Hello all,
I run a Hyperparameter search using Optuna and got a model giving me 83% accuracy. When I then try and repeat this by retraining using the same hyperparameter (including seed), I cannot repeat the results. This is my trainer arguments and optuna search;
# Define the trainig arguments
training_args = TrainingArguments(
output_dir='./results', # output directory
seed = 0,
num_train_epochs=3, # total number of training epochs
per_device_train_batch_size=16, # batch size per device during training
per_device_eval_batch_size=16, # batch size for evaluation
warmup_steps=22, # number of warmup steps for learning rate scheduler
weight_decay=0.01, # strength of weight decay
learning_rate=5e-5, # initial learning rate for AdamW optimizer.
load_best_model_at_end=False, # load the best model when finished training (default metric is loss)

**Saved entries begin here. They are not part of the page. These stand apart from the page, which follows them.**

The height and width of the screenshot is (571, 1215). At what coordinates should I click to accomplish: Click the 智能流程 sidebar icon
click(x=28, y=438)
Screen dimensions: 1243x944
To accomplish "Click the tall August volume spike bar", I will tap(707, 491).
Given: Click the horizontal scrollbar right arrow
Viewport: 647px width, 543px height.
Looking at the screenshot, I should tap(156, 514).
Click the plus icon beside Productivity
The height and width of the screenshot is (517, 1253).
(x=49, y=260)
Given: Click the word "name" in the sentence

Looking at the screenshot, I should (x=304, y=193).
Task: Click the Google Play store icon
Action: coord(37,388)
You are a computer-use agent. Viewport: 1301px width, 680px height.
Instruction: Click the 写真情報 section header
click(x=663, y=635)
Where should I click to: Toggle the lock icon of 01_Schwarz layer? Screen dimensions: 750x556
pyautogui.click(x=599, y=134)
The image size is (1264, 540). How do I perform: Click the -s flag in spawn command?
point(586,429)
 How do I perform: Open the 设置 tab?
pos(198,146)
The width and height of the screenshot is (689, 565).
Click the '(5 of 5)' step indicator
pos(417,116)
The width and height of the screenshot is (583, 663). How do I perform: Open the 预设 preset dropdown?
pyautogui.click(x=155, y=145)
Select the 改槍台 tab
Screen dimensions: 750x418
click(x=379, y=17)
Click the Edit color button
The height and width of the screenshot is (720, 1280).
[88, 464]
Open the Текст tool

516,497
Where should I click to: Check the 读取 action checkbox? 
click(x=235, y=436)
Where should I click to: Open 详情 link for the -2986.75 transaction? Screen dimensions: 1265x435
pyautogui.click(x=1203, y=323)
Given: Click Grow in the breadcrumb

do_train=True, # Perform training
do_eval=True, # Perform evaluation
logging_dir='./logs', # directory for storing logs
logging_steps=10,
gradient_accumulation_steps=2, # total number of steps before back propagation
fp16=True, # Use mixed precision
fp16_opt_level="02", # mixed precision mode
evaluation_strategy="epoch", # evaluate each `logging_steps`
save_strategy = 'no', # The checkpoint save strategy to adopt during training. I dont want to save, probably why it did save and take up disk space in HP search
#save_total_limit = 1. # Trying this to stop octuna from saving
)
trainer = Trainer(
model_init=model_init,
args=training_args, # training arguments, defined above
train_dataset=train_dataset, # training dataset
eval_dataset=val_dataset, # evaluation dataset
compute_metrics=compute_metrics,
#callbacks=[EarlyStoppingCallback(3, 0.0)] # early stopping if results dont improve after 3 epochs
)
best_run = trainer.hyperparameter_search(direction="maximize",
hp_space=my_hp_space,
compute_objective=my_objective, # cant get this working, for now work with loss
n_trials=50,
pruner=optuna.pruners.NopPruner(),
sampler=optuna.samplers.GridSampler(search_space),
study_name=name,
storage="sqlite:////content/drive/MyDrive/{}.db".format(name), #change this to a local directory if you want to save to disk
load_if_exists=True # you can change this to true, for continuing the search
)
best_run
I have now also fixed the seed for numpy and torch
RANDOM_SEED = 42
np.random.seed(RANDOM_SEED)
torch.manual_seed(RANDOM_SEED)
device = torch.device("cuda:0" if torch.cuda.is_available() else "cpu")
Could it be that the classification head that being reinitialised every time I retrain is random, resulting in different results?